La reconnaissance du handicap en France : les structures
Les démarches liées à la reconnaissance du handicap généré par la pathologie et à l'obtention des diverses aides sont définies dans le cadre de l'application de la loi 2005-102 du 11 février 2005 pour l'égalité des droits et des chances, la participation et la citoyenneté des personnes handicapées.
La loi propose une nouvelle définition du handicap, qui est la suivante : « Constitue un handicap, au sens de la présente loi, toute limitation d'activité ou restriction de participation à la vie en société subie dans son environnement par une personne en raison d'une altération substantielle, durable ou définitive d'une ou plusieurs fonctions physiques, sensorielles, mentales, cognitives ou psychiques, d'un polyhandicap ou d'un trouble de santé invalidant. » (article L114 du Code de l'Action sociale et des familles).
La personne handicapée a « droit à la compensation des conséquences de son handicap quels que soient l'origine et la nature de sa déficience, son âge ou son mode de vie » (article L114-1-1). Cette compensation n'est pas un acte de charité sociale, mais un droit, visant à permettre à la personne d'exercer pleinement tous ses droits de citoyen. Les besoins de la personne, pour exercer ces droits, sont définis selon un « projet de vie » qu'elle élabore elle-même, avec l'aide d'une équipe pluridisciplinaire chargée à la fois de l'accueillir, de la conseiller, et de mettre en oeuvre les ressources sociales lui permettant d'obtenir la compensation de son handicap.
De plus, la loi a supprimé la notion de "seuil d'invalidité" qui empêchaient beaucoup de malades de bénéficier de prestations qui leur auraient été nécessaires, du fait qu'on ne leur avait pas reconnu une invalidité d'au moins 80%.
Les MDPH (Maisons départementales des personnes handicapées) constituent ce « guichet unique » pour permettre à la personne handicapée de définir son projet de vie et d'accéder aux différentes prestations sociales existantes qui lui permettront de compenser son handicap dans tous les domaines de la vie quotidienne, du travail, et de la société en général.

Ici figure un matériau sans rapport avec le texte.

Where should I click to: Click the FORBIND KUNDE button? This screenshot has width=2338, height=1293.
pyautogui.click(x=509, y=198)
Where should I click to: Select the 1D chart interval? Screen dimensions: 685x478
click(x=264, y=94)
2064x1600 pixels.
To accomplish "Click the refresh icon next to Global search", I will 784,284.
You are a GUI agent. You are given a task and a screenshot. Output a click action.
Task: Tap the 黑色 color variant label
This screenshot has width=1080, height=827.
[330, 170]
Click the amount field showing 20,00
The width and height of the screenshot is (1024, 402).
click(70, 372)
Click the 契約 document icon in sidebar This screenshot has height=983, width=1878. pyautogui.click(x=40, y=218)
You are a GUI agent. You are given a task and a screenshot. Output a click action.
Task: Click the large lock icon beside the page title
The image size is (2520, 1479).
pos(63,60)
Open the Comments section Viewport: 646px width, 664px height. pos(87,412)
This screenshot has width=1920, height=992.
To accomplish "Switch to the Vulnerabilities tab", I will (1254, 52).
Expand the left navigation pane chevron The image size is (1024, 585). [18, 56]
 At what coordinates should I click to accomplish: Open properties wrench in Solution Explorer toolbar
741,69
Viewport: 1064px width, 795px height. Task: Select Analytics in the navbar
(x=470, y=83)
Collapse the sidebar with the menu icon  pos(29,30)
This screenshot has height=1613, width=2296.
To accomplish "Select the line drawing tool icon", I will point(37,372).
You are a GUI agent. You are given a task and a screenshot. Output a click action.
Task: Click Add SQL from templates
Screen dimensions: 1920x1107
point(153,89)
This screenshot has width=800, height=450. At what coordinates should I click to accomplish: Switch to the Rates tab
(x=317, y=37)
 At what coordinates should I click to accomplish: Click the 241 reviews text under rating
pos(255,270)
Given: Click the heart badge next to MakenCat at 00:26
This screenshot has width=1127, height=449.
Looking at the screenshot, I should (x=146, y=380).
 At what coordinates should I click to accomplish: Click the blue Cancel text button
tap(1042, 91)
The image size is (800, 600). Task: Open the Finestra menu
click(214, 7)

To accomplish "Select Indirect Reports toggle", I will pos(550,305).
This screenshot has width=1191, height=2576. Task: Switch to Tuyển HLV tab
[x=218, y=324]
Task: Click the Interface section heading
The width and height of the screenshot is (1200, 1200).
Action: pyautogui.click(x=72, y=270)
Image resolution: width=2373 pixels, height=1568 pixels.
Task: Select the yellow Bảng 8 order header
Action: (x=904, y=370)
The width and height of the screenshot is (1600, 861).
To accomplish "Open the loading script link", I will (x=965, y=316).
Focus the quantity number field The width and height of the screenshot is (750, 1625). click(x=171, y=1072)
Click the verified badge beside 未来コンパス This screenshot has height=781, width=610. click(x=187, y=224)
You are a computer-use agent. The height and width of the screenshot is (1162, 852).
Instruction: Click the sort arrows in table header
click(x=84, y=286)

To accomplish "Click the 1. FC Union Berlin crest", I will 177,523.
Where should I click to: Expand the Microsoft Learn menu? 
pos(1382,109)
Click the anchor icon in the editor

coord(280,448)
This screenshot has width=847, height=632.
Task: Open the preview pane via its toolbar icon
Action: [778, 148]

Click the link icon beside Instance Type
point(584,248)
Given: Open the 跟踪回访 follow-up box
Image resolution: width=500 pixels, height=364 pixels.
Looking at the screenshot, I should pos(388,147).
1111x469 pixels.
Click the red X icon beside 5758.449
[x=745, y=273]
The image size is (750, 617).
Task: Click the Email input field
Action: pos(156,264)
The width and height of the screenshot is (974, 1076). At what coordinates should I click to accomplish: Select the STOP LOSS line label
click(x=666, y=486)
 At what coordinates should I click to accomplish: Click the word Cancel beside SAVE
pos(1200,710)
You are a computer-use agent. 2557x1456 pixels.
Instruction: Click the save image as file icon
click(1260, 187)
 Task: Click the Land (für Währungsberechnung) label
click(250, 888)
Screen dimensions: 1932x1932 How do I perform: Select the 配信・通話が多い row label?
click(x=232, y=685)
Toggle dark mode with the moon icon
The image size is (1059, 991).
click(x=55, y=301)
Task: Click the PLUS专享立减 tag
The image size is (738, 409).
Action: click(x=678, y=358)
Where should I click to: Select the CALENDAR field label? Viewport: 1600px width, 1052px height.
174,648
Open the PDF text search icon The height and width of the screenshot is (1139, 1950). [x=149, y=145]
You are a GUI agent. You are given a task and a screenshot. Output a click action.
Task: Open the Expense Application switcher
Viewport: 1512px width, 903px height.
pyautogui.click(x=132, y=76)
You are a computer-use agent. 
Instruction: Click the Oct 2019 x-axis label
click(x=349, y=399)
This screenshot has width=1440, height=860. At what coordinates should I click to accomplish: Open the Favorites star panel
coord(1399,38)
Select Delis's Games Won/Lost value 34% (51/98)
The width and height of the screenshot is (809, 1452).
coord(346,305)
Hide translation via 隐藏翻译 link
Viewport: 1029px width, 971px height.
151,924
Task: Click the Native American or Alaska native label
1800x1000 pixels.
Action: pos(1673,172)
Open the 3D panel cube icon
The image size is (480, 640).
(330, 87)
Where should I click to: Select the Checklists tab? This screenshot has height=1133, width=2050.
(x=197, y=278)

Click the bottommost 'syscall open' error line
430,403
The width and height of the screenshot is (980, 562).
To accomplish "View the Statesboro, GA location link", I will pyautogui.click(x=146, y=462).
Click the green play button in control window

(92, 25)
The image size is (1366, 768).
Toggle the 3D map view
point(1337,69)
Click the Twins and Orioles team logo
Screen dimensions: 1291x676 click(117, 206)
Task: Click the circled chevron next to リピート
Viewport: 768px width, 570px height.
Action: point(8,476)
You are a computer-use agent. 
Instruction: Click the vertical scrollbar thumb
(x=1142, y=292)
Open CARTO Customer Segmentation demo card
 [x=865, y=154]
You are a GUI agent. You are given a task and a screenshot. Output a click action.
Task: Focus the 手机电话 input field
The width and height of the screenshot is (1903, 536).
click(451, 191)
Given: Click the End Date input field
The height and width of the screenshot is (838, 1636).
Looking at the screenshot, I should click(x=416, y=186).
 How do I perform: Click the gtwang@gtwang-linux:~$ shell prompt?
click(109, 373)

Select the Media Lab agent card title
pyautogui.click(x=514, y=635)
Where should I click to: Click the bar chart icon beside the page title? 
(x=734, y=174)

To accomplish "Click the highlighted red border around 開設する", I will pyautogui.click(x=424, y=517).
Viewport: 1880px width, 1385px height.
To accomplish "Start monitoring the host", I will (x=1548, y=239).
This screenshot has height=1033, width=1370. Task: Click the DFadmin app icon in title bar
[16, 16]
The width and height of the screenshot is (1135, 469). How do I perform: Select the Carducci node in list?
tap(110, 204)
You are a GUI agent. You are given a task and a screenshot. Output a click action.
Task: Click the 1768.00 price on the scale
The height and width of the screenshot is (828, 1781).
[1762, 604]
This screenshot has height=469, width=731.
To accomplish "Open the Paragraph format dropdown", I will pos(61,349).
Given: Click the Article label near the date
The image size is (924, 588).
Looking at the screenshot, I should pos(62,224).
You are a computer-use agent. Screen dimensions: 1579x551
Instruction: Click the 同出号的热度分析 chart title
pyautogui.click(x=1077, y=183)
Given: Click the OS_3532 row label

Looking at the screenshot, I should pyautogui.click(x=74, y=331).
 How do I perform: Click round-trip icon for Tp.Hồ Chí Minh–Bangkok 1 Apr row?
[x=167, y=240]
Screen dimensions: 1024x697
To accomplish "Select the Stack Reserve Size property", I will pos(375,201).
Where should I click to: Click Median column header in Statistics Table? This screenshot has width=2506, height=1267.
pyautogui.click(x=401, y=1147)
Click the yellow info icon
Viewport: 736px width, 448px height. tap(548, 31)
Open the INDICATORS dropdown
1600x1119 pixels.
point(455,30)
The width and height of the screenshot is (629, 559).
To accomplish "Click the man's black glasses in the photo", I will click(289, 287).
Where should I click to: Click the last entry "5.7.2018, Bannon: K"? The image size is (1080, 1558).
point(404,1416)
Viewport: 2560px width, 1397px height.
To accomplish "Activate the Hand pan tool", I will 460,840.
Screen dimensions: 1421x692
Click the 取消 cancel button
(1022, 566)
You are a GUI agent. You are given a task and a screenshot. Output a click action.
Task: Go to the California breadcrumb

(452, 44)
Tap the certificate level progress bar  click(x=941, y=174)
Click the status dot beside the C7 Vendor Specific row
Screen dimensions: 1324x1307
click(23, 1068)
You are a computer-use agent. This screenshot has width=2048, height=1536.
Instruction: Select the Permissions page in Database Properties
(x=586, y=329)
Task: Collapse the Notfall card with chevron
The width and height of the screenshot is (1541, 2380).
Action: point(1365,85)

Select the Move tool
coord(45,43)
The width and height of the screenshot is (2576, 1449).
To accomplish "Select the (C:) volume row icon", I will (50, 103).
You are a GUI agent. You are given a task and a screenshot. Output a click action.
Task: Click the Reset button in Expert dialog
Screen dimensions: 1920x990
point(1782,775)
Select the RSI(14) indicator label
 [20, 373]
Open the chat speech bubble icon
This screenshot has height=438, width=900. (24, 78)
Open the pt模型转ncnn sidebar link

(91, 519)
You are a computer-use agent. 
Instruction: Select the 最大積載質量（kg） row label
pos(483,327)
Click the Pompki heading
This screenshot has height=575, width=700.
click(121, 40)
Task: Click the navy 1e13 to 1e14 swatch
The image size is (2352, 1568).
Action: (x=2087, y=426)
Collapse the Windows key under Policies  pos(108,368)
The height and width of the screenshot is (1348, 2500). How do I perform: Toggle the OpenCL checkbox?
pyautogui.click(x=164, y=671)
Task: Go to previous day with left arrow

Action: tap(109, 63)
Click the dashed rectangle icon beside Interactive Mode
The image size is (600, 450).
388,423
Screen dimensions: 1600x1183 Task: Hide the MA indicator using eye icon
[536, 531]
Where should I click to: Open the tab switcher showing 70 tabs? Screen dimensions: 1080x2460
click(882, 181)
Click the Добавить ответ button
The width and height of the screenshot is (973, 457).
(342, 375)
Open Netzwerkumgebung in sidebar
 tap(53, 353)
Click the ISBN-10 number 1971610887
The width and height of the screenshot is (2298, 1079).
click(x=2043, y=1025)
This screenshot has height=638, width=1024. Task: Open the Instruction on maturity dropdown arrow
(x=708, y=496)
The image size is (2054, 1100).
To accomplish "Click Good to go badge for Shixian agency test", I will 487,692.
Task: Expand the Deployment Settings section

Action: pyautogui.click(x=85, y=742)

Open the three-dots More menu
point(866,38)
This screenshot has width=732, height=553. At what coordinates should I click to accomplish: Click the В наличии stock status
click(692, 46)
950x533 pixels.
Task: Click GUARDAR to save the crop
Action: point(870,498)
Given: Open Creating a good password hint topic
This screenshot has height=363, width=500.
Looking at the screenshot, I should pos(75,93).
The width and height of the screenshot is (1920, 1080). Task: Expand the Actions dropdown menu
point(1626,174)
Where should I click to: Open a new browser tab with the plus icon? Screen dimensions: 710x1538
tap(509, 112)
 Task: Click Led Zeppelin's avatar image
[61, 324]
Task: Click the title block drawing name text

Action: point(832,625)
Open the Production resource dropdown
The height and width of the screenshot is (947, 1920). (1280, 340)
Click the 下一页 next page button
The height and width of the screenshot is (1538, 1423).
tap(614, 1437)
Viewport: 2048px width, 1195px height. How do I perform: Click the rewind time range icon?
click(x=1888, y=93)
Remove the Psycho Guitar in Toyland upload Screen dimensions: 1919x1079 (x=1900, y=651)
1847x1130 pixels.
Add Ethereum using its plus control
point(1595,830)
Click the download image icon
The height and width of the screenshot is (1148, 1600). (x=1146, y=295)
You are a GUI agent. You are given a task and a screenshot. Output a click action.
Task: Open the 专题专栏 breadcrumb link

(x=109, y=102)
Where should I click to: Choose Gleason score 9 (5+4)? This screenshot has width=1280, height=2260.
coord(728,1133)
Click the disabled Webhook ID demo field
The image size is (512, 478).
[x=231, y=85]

Elles exercent donc cinq grandes fonctions : l'accueil, l'information; l'évaluation des besoins de la personne et de son projet de vie; l'orientation vers les dispositifs d'aide existants, et leur mise en oeuvre ; la décision à l'égard de l'ouverture des droits ; enfin la médiation, pour les personnes qui ont du mal à faire reconnaître leurs droits.
La CNSA est chargée de financer le dispositif, sur la base du respect du principe d’égalité sur tout le territoire et pour l’ensemble des handicaps. Elle assure également une mission d’expertise, d’information et d’animation du réseau.